Food and nutrition campaigning
Jamie goes to Harvard
Celebrity chef as food and nutrition revolutionary: Essex boy, likely lad and multimedia star Jamie Oliver is putting a bomb under the established orders
Our news team reports. Jamie Oliver 'has been and continues to be tremendously influential in the battle against childhood obesity, which is of critical importance to the world's present and future health' said Julio Frenk, dean of the Harvard School of Public Health, on awarding the British celebrity chef Harvard's Healthy Cup in May.
Association founder member Walter Willett, chair of the departments of epidemiology and nutrition, praised Jamie Oliver's 'extraordinarily wide-ranging efforts to combat childhood obesity, through your television programs, your foundation, and Food Revolution Day, and your focus on making healthier food available to children in schools and at home'. He went on: 'The importance of fighting this epidemic, especially among children, cannot be overstated. We are already seeing parts of the American population where life expectancy is declining'. Writing in July, Walter states: 'Jamie Oliver has been at the front lines in the effort to replace highly processed industrial foods in schools with healthy alternatives; he has shown it is possible'.
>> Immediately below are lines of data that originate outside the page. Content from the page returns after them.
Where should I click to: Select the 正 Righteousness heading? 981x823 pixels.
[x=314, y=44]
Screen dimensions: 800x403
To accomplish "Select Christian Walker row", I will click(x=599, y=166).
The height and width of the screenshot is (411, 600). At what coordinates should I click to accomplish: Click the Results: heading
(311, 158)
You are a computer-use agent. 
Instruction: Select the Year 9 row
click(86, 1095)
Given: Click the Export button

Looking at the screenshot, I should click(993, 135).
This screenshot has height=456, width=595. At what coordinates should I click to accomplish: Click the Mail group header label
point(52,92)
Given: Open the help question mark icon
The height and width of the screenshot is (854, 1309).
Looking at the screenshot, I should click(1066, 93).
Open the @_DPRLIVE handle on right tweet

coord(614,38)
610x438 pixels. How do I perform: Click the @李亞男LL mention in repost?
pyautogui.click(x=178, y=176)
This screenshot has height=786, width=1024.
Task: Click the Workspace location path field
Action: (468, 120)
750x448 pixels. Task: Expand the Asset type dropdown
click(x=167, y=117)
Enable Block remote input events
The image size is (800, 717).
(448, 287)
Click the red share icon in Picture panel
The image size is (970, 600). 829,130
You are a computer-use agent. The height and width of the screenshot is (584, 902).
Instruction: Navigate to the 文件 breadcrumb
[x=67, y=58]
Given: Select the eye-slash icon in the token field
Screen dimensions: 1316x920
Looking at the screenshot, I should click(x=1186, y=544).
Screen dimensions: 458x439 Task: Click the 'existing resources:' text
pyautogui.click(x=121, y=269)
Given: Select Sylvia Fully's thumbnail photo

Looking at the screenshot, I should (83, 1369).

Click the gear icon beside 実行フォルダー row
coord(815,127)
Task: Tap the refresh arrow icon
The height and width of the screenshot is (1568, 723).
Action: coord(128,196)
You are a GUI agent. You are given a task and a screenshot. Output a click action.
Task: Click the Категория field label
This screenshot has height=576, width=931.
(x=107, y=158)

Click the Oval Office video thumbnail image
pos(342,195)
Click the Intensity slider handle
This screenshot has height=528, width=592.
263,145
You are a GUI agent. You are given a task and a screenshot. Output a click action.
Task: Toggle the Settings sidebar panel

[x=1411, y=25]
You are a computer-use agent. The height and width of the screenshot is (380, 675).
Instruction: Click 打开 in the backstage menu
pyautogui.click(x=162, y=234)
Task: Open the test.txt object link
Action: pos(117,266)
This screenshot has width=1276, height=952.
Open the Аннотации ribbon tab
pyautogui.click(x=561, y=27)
In his response at the Harvard celebration, Jamie Oliver emphasised the power that modern communications technology and social networking can have in transmitting awareness about nutrition and in empowering individuals to promote change. He also spoke of the need to teach children and families how to grow their own food, cook from scratch, avoid processed food, and better understand where food comes from and what's in it. He called for schools to teach food education and life skills. He said that a public educated about food and armed with healthy recipes can achieve more than governments have yet done to improve the world's food.
'What's very special about Jamie Oliver' says Association publications secretary Geoffrey Cannon 'is that he bridges the divide between food as cuisine and food as an enhancement of health and life. He is teaching people who work in nutrition two vital lessons. If we really want to be effective, we have to be prepared to act as citizens, go public, and speak out; and we also have to be committed to food and meals that are delicious as well as healthy. Good gastronomy is or should be also good nutrition. Congratulations to the Harvard School of Public Health'.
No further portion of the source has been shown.